__Exercise__: Should an entry contain an image, omit it and repeat the rest exactly.
——
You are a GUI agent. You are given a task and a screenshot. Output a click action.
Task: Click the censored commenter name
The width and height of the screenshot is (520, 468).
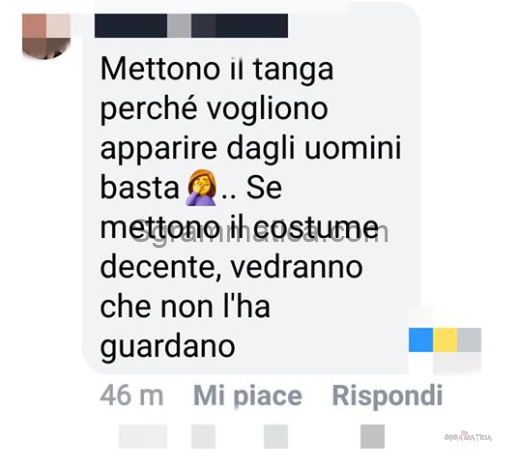click(191, 26)
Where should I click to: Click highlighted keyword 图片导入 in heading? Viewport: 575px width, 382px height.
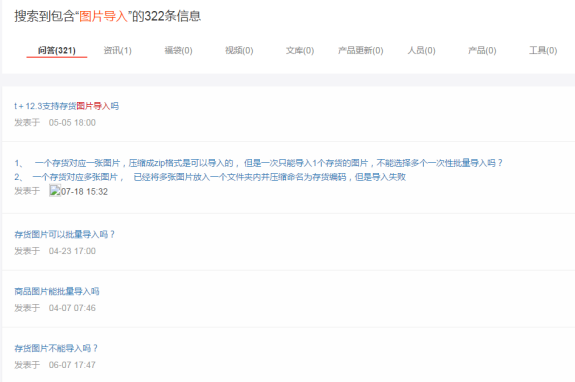click(103, 16)
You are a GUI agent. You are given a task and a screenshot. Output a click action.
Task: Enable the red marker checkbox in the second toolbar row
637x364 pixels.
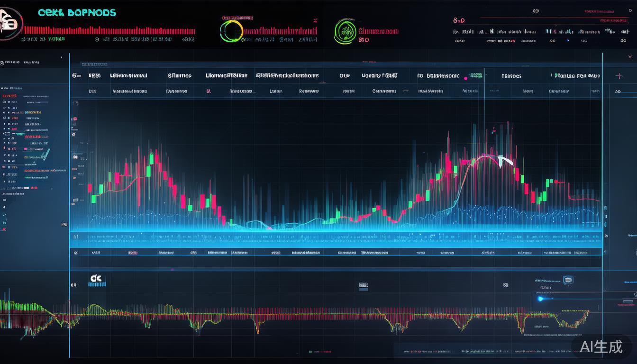pyautogui.click(x=209, y=91)
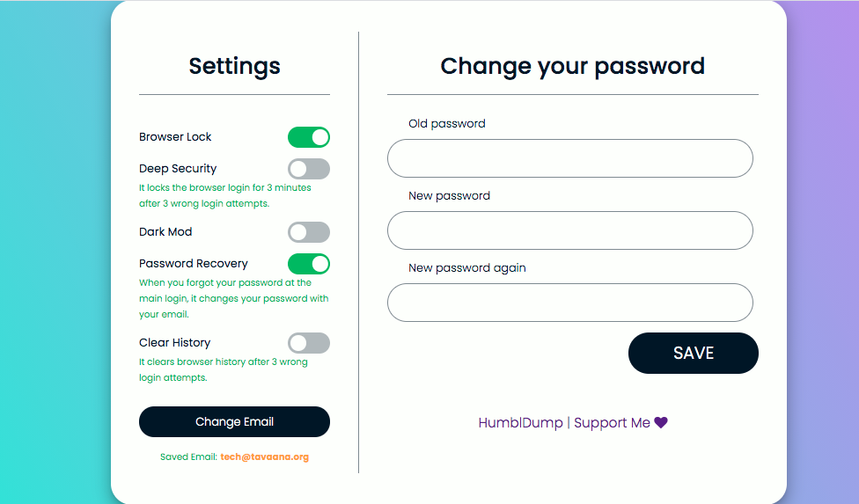This screenshot has height=504, width=859.
Task: Switch off Password Recovery toggle
Action: [309, 264]
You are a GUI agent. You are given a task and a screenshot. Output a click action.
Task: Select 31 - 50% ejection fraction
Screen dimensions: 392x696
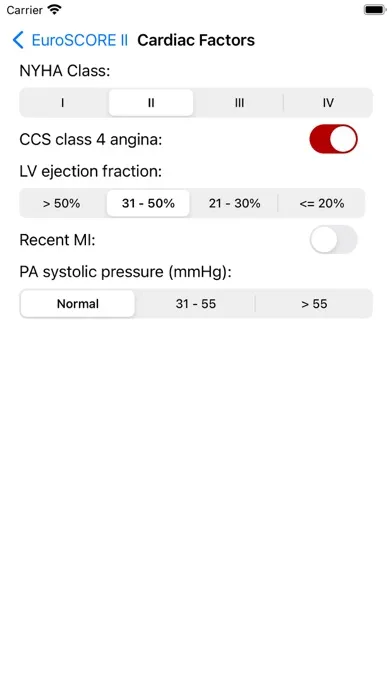point(148,203)
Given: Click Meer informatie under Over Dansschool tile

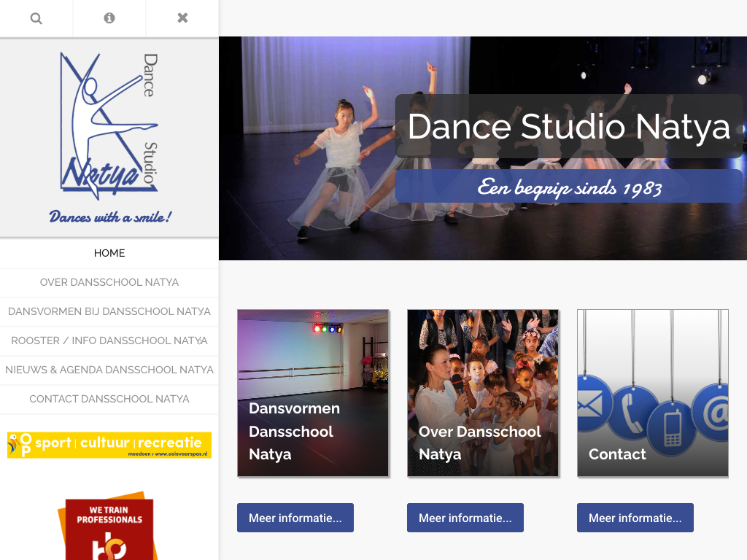Looking at the screenshot, I should (x=465, y=518).
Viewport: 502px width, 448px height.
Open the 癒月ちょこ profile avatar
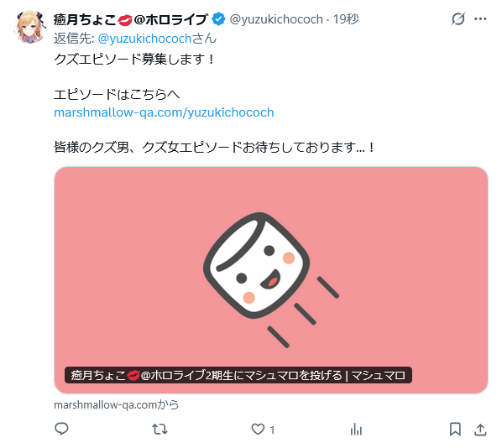tap(29, 27)
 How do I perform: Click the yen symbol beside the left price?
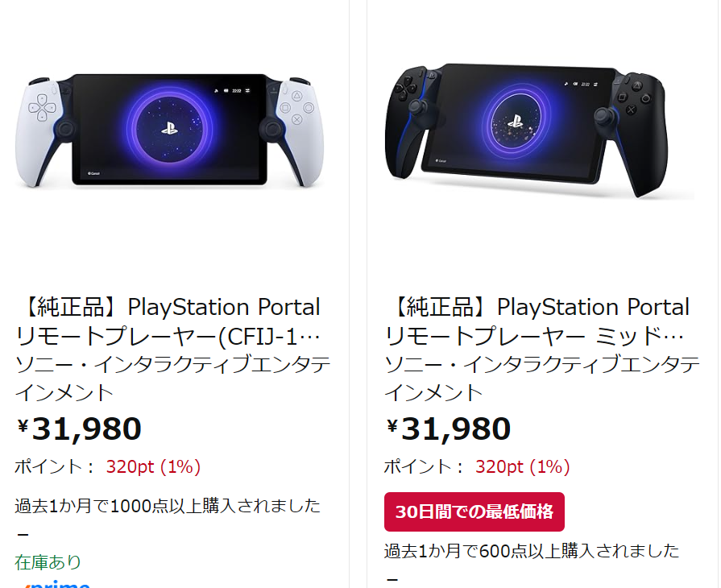pyautogui.click(x=23, y=427)
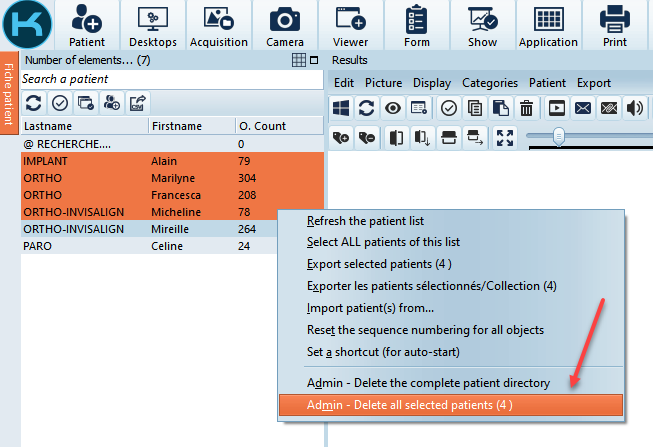This screenshot has height=447, width=653.
Task: Toggle the eye visibility icon in Results
Action: click(x=394, y=108)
——
__Expected answer__:
You are a GUI agent. You are given a task and a screenshot. Output a click action.
Task: Click the censored commenter name
The width and height of the screenshot is (520, 468).
click(191, 26)
Where should I click to: Click highlighted keyword 图片导入 in heading? Viewport: 575px width, 382px height.
click(103, 16)
You are a GUI agent. You are given a task and a screenshot. Output a click action.
Task: Enable the red marker checkbox in the second toolbar row
637x364 pixels.
pyautogui.click(x=209, y=91)
This screenshot has height=504, width=859.
Task: Switch off Password Recovery toggle
Action: [309, 264]
You are a GUI agent. You are given a task and a screenshot. Output a click action.
Task: Select 31 - 50% ejection fraction
Screen dimensions: 392x696
point(148,203)
Given: Click Meer informatie under Over Dansschool tile

Looking at the screenshot, I should (x=465, y=518).
Viewport: 502px width, 448px height.
Open the 癒月ちょこ profile avatar
tap(29, 27)
 How do I perform: Click the yen symbol beside the left price?
pyautogui.click(x=23, y=427)
This screenshot has height=447, width=653.
Task: Toggle the eye visibility icon in Results
Action: click(x=394, y=108)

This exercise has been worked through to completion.